Pull out everything from the line containing "Given: Open the search" down to the line containing "click(x=63, y=38)", including both of those lines, and reproduce it without any changes. Leave out every other line in the items.

■ ■ ■ ■

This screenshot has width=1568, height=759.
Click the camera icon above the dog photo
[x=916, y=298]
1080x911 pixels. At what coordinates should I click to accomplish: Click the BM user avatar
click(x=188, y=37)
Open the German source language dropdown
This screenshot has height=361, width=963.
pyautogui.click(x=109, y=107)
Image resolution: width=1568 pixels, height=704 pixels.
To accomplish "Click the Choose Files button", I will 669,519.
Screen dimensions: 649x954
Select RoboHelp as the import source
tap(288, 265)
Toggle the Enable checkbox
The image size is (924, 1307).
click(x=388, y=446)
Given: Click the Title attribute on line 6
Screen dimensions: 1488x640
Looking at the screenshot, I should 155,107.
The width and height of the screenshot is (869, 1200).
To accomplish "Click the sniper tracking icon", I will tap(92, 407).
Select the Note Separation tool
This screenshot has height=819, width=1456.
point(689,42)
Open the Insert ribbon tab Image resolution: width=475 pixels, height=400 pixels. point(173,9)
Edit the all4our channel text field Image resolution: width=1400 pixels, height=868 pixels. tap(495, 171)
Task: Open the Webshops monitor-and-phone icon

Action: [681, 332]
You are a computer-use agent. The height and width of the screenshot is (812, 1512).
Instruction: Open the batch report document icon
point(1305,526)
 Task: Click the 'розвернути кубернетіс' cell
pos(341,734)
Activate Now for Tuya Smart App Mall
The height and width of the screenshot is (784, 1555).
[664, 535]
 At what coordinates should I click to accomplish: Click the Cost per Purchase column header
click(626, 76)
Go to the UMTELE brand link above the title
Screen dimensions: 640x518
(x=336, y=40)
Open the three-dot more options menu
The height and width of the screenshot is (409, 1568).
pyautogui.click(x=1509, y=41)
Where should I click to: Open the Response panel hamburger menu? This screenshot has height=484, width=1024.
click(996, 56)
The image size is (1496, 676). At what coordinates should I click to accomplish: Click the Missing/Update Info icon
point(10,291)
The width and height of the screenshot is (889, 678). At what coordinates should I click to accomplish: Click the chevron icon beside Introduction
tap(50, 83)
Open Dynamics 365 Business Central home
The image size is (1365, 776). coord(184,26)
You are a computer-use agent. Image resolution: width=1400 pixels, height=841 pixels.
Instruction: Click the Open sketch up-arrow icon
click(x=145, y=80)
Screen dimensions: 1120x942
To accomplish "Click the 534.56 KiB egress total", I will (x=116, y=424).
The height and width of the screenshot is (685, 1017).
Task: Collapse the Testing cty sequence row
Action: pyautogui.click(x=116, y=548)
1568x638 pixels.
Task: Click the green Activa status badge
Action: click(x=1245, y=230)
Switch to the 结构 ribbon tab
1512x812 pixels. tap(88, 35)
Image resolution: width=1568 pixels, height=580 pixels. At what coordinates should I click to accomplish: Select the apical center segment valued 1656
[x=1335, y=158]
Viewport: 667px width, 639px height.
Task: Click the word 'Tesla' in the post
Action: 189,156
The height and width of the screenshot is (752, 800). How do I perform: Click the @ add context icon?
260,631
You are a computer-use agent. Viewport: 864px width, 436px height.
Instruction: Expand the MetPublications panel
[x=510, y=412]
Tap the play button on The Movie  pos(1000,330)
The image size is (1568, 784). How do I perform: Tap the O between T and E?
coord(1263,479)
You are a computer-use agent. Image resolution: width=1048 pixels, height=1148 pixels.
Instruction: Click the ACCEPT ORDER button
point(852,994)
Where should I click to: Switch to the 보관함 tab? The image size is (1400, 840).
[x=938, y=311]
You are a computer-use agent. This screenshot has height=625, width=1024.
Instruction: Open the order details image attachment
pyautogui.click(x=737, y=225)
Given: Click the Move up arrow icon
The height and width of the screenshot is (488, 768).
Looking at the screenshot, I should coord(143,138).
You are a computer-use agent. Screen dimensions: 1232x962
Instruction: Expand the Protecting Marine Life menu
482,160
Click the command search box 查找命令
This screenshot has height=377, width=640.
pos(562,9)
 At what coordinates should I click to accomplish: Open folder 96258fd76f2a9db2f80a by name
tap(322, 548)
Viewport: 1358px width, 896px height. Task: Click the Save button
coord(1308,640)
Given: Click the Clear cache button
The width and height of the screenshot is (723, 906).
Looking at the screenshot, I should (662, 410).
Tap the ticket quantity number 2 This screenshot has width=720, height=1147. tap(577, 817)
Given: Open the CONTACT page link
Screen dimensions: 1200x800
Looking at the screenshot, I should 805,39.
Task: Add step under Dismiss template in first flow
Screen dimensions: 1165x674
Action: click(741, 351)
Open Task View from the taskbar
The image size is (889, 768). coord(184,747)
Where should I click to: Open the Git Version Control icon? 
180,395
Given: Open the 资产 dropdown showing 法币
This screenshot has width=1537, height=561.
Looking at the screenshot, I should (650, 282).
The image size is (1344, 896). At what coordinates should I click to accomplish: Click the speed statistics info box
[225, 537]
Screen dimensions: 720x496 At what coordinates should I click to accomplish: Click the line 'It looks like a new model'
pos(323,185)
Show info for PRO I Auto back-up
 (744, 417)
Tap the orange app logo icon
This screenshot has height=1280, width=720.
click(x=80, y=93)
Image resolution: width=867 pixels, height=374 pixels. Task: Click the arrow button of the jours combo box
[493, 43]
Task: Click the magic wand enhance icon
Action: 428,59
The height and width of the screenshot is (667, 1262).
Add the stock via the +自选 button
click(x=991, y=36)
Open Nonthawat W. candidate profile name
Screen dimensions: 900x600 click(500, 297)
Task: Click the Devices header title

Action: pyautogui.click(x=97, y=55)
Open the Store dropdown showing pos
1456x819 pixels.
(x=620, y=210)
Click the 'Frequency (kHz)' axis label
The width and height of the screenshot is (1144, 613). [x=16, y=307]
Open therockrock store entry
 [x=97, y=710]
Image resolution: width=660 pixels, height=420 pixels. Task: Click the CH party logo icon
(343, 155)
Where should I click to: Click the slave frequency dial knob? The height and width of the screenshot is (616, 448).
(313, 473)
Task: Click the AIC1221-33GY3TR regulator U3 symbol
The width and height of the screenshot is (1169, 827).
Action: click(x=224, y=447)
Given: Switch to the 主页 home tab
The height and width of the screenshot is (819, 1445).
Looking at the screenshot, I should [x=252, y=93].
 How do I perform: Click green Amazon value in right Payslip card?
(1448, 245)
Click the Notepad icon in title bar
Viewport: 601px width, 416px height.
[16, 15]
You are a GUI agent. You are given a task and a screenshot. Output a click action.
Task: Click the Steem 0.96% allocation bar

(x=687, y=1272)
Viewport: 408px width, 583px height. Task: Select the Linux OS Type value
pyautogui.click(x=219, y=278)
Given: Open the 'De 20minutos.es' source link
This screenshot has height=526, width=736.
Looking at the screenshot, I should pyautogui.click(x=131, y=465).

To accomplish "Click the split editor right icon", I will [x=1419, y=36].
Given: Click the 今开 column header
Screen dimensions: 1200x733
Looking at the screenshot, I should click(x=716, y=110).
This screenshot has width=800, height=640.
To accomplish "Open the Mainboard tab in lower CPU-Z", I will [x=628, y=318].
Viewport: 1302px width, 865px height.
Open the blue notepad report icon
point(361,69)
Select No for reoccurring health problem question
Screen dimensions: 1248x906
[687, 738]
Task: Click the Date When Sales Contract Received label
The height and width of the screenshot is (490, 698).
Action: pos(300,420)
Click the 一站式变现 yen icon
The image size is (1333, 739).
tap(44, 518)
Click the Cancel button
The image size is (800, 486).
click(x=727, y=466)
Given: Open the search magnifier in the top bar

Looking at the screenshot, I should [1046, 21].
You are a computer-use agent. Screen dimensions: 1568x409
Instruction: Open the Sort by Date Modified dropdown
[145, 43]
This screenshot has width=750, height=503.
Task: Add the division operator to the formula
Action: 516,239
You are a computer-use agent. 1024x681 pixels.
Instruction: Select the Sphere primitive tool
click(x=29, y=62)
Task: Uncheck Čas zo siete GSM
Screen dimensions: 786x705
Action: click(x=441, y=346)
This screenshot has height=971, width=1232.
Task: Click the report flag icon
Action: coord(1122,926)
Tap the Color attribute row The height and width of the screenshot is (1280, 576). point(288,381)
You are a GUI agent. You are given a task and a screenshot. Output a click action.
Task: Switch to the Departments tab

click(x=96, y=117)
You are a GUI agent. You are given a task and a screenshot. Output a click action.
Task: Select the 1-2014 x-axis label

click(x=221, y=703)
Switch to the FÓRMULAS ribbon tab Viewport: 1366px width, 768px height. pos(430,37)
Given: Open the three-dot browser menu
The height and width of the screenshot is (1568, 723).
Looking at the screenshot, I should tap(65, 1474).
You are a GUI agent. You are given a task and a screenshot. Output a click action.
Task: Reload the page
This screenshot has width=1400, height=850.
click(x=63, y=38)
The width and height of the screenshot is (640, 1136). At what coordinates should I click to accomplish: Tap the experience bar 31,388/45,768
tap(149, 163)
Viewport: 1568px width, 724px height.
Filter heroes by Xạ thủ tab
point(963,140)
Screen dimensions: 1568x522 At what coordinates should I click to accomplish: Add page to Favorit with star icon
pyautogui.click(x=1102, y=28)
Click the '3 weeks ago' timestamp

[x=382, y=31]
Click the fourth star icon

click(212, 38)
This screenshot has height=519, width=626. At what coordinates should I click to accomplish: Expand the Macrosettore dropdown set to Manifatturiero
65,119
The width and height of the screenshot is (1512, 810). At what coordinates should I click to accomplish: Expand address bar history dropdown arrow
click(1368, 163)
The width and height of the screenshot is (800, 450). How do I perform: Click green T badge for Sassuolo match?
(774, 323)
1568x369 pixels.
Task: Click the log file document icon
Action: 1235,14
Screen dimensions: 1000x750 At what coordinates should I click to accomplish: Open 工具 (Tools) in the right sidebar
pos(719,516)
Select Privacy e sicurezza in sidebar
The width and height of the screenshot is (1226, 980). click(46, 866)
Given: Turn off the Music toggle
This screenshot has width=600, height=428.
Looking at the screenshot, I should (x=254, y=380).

■ ■ ■ ■

RESULT BELOW>
Given: Open the search magnifier in the top bar

Looking at the screenshot, I should [1046, 21].
You are a computer-use agent. Screen dimensions: 1568x409
Instruction: Open the Sort by Date Modified dropdown
[145, 43]
This screenshot has width=750, height=503.
Task: Add the division operator to the formula
Action: 516,239
You are a computer-use agent. 1024x681 pixels.
Instruction: Select the Sphere primitive tool
click(x=29, y=62)
Task: Uncheck Čas zo siete GSM
Screen dimensions: 786x705
Action: click(x=441, y=346)
This screenshot has height=971, width=1232.
Task: Click the report flag icon
Action: coord(1122,926)
Tap the Color attribute row The height and width of the screenshot is (1280, 576). point(288,381)
You are a GUI agent. You are given a task and a screenshot. Output a click action.
Task: Switch to the Departments tab

click(x=96, y=117)
You are a GUI agent. You are given a task and a screenshot. Output a click action.
Task: Select the 1-2014 x-axis label

click(x=221, y=703)
Switch to the FÓRMULAS ribbon tab Viewport: 1366px width, 768px height. pos(430,37)
Given: Open the three-dot browser menu
The height and width of the screenshot is (1568, 723).
Looking at the screenshot, I should tap(65, 1474).
You are a GUI agent. You are given a task and a screenshot. Output a click action.
Task: Reload the page
This screenshot has width=1400, height=850.
click(x=63, y=38)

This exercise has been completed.